● **What to do**
Copy the following rows word for word, keeping each line as it appears.

··········

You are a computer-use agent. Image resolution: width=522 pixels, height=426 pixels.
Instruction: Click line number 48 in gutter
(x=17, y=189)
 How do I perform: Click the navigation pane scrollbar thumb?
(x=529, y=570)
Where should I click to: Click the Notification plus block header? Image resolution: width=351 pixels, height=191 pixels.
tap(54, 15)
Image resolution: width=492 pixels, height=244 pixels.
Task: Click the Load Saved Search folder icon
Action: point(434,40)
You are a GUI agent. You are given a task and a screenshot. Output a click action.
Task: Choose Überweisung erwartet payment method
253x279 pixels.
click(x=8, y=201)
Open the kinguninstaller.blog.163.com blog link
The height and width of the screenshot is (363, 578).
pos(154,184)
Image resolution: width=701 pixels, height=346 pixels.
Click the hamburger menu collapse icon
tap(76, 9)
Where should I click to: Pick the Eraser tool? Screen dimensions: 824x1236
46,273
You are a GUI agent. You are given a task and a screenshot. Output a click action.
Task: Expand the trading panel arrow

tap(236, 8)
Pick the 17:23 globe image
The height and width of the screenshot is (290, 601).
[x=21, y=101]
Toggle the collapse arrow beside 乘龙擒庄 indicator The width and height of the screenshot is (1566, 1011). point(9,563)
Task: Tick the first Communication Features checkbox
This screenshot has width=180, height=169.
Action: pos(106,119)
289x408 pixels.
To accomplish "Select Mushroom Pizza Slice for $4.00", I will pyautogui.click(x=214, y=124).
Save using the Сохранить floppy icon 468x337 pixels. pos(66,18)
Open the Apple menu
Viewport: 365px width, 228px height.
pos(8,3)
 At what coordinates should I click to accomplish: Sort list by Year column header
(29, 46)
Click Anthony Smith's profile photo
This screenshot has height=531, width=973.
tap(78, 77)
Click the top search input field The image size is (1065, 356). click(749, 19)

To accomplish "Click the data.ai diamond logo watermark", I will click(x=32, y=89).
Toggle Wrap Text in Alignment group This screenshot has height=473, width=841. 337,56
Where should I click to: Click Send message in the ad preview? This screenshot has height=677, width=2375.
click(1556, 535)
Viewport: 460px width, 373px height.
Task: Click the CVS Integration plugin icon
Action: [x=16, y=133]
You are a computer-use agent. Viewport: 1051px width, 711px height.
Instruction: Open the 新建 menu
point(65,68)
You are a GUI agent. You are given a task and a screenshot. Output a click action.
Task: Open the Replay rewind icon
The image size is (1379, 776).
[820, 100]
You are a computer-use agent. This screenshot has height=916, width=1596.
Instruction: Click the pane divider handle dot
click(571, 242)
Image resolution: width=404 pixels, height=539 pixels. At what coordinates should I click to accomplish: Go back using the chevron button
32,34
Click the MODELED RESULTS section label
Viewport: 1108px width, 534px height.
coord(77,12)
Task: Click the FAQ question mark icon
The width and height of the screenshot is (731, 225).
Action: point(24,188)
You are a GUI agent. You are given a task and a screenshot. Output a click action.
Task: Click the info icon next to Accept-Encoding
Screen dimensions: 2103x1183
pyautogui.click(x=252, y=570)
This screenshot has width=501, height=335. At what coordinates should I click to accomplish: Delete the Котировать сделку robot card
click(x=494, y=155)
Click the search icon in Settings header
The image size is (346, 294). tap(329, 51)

··········

● **Response to the exercise**
You are a computer-use agent. Image resolution: width=522 pixels, height=426 pixels.
Instruction: Click line number 48 in gutter
(x=17, y=189)
 How do I perform: Click the navigation pane scrollbar thumb?
(x=529, y=570)
Where should I click to: Click the Notification plus block header? Image resolution: width=351 pixels, height=191 pixels.
tap(54, 15)
Image resolution: width=492 pixels, height=244 pixels.
Task: Click the Load Saved Search folder icon
Action: point(434,40)
You are a GUI agent. You are given a task and a screenshot. Output a click action.
Task: Choose Überweisung erwartet payment method
253x279 pixels.
click(x=8, y=201)
Open the kinguninstaller.blog.163.com blog link
The height and width of the screenshot is (363, 578).
pos(154,184)
Image resolution: width=701 pixels, height=346 pixels.
Click the hamburger menu collapse icon
tap(76, 9)
Where should I click to: Pick the Eraser tool? Screen dimensions: 824x1236
46,273
You are a GUI agent. You are given a task and a screenshot. Output a click action.
Task: Expand the trading panel arrow

tap(236, 8)
Pick the 17:23 globe image
The height and width of the screenshot is (290, 601).
[x=21, y=101]
Toggle the collapse arrow beside 乘龙擒庄 indicator The width and height of the screenshot is (1566, 1011). point(9,563)
Task: Tick the first Communication Features checkbox
This screenshot has width=180, height=169.
Action: pos(106,119)
289x408 pixels.
To accomplish "Select Mushroom Pizza Slice for $4.00", I will pyautogui.click(x=214, y=124).
Save using the Сохранить floppy icon 468x337 pixels. pos(66,18)
Open the Apple menu
Viewport: 365px width, 228px height.
pos(8,3)
 At what coordinates should I click to accomplish: Sort list by Year column header
(29, 46)
Click Anthony Smith's profile photo
This screenshot has height=531, width=973.
tap(78, 77)
Click the top search input field The image size is (1065, 356). click(749, 19)

To accomplish "Click the data.ai diamond logo watermark", I will click(x=32, y=89).
Toggle Wrap Text in Alignment group This screenshot has height=473, width=841. 337,56
Where should I click to: Click Send message in the ad preview? This screenshot has height=677, width=2375.
click(1556, 535)
Viewport: 460px width, 373px height.
Task: Click the CVS Integration plugin icon
Action: [x=16, y=133]
You are a computer-use agent. Viewport: 1051px width, 711px height.
Instruction: Open the 新建 menu
point(65,68)
You are a GUI agent. You are given a task and a screenshot. Output a click action.
Task: Open the Replay rewind icon
The image size is (1379, 776).
[820, 100]
You are a computer-use agent. This screenshot has height=916, width=1596.
Instruction: Click the pane divider handle dot
click(571, 242)
Image resolution: width=404 pixels, height=539 pixels. At what coordinates should I click to accomplish: Go back using the chevron button
32,34
Click the MODELED RESULTS section label
Viewport: 1108px width, 534px height.
coord(77,12)
Task: Click the FAQ question mark icon
The width and height of the screenshot is (731, 225).
Action: point(24,188)
You are a GUI agent. You are given a task and a screenshot. Output a click action.
Task: Click the info icon next to Accept-Encoding
Screen dimensions: 2103x1183
pyautogui.click(x=252, y=570)
This screenshot has width=501, height=335. At what coordinates should I click to accomplish: Delete the Котировать сделку robot card
click(x=494, y=155)
Click the search icon in Settings header
The image size is (346, 294). tap(329, 51)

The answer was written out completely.